Tuesday morning brought clear skies and there was no more rain forecast until the next day. I considered going up to Hotakadake for the day and spending the night up there, coming back down via the same route the next day, but I would have likely had a lot of rain that next day coming back down, and I’d had enough rain. I was about to just call it quits and walk back to Kamikochi and go back to Tokyo, but I met a very nice German couple who were going to go up to Hotakadake and from there head south and spend the night at hut part way down the mountain. That would leave them with just a short hike down to Kamikochi the next morning before the rain was expected to start.

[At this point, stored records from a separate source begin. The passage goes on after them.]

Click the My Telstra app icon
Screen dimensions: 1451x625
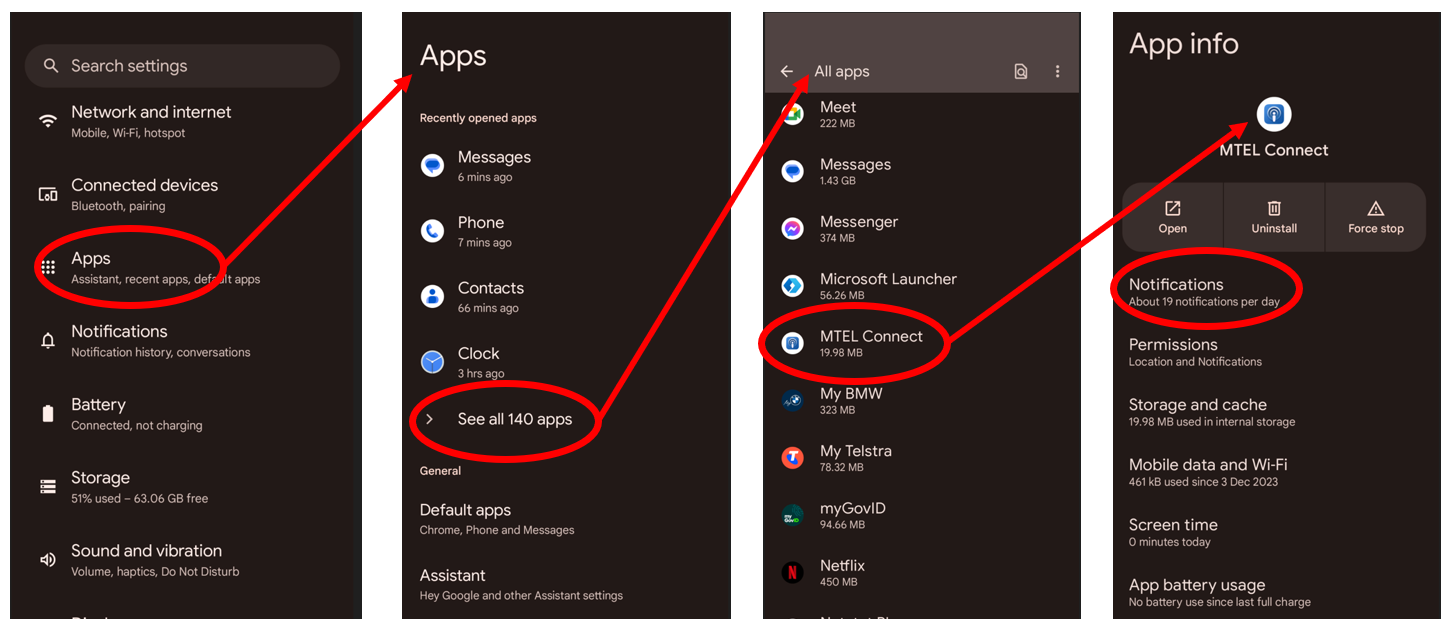pyautogui.click(x=792, y=458)
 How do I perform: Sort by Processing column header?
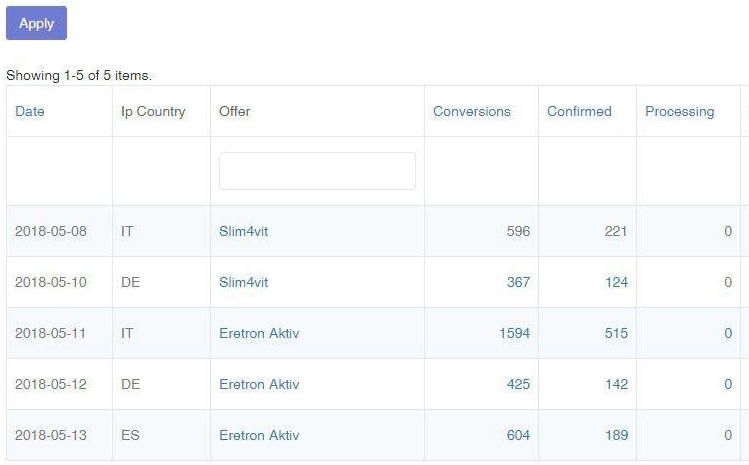point(679,111)

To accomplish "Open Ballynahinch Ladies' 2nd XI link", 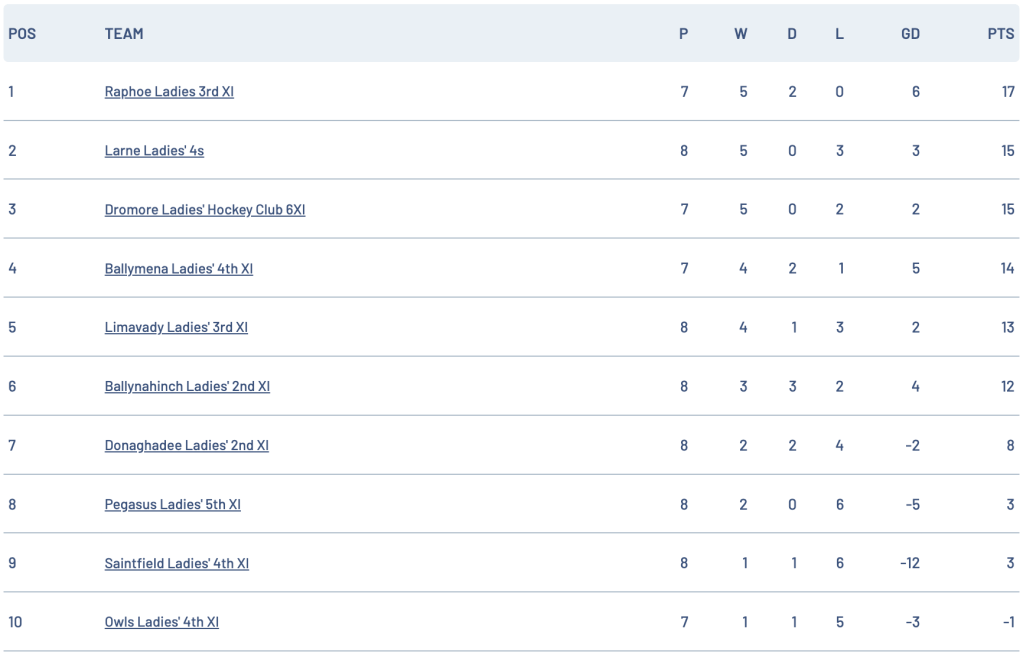I will click(x=187, y=387).
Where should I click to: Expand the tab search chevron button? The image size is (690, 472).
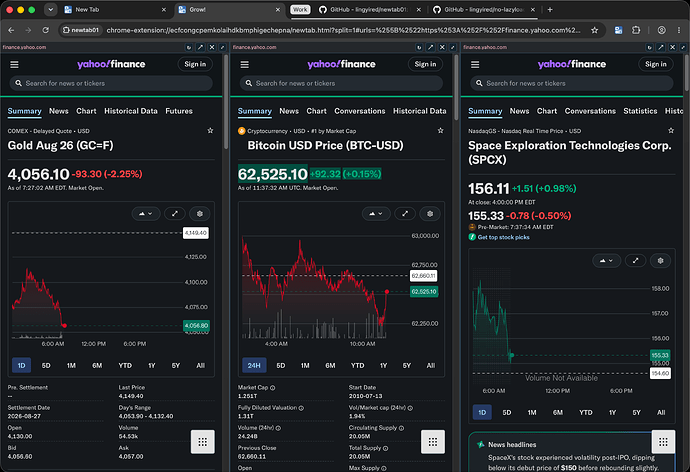(x=51, y=10)
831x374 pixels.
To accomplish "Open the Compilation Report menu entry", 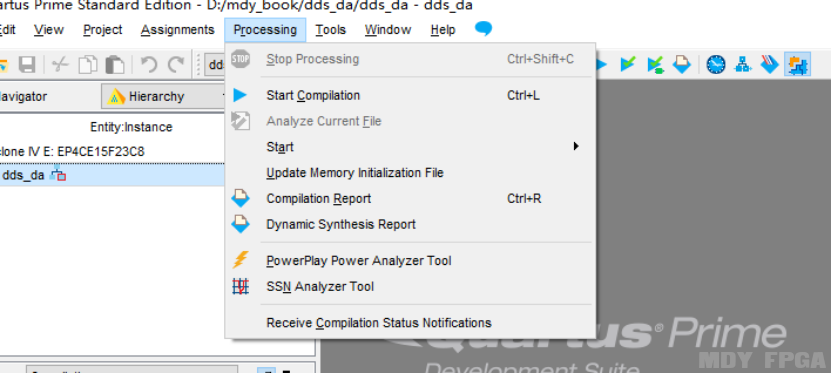I will 319,199.
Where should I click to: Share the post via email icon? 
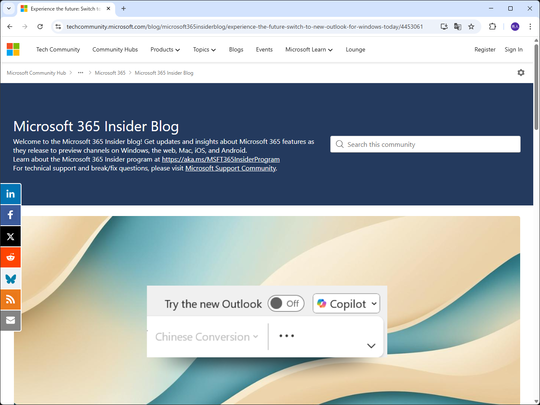point(10,321)
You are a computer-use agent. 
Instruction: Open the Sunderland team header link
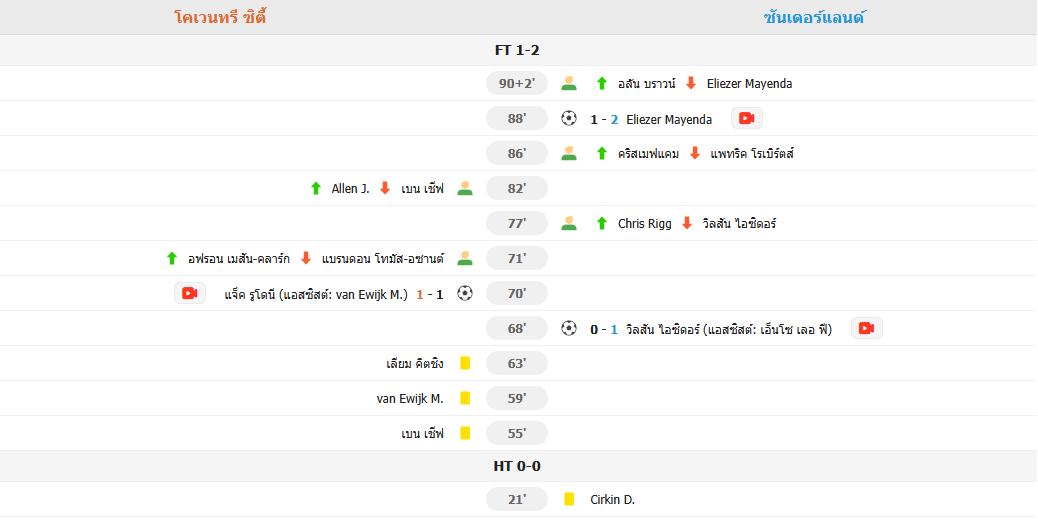(x=814, y=17)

They had researched the route and it was supposed to be free of snow most of the way. I decided to join them and we left around 7:00. We had to cross quite a bit of snow at first, but it eventually turned to rock with a lot of scrambling required. We made good time up to Hotakadake-sansou and then traversed over to Okuhotakadake, with great views and even a shrine on the peak. The terrain was pretty rugged, and most people that passed us had helmets on. From there we headed toward Maehotakadake and then down to the next hut (I can’t remember the name right now, and it isn’t labeled in English on the map). The German guy thought it was going to be easier going after Okuhotakadake, but it remained quite rugged with a lot of scrambling and quite a few chains. It wasn’t too dangerous in itself, but I had really exceeded my endurance and could have gotten into a bad situation a few times due to fatigue. I was really beat when we got to the hut at around 16:30. This hut was only 5 years old, as the original hut had been taken out by an avalanche.
Wednesday morning we hiked down to Kamikochi with very sore legs. I was able to get a refund on my bus ticket which was for the next day. We went to a nearby town with onsen to clean up, and then I got a bus back to Shinjuku.
Here is a link to a panorama I took at Okuhotakedake: http://photosynth.net/view.aspx?cid=2e6e6abe-a3e3-4a75-bebf-60b521097fe1Aug 3, 2014 at 4:53 pm #2124410Aug 7, 2014 at 4:07 pm #2125731
I had indeed been warned about the Hotaka ridgeline in general, but the guy I went with said it was the section to the north that was bad, and that the part we would be on wasn't that bad. It seemed the best option at the time, and I did get some great views! I also learned that my foot, which I broke earlier this year, is no doubt fully healed – this route was a sure test of that.
Yes, it was type 2 fun for sure. Some other factors *did* scare me off of relocating, however. Some big ones are the crazy working hours and the long commute. In an effort to reduce the number of hours people were working, our center there introduced a 10pm curfew. A chime goes off just before 10, and if you work to 10 two days in a week your manager is supposed to have a talk with you. I was told that I didn't need to work exceptional hours, "as long as the work is getting done" (and they are seriously understaffed for their workload). I've been told by others in the center that I should live in the more international areas of Tokyo or else risk "social suicide". Those areas are an hour to an hour and fifteen minutes from work. Along with a few other concerns, I didn't come back with a good feeling about transferring there. I really wanted to visit there and love it, but I don't think that kind of lifestyle would be healthy for me.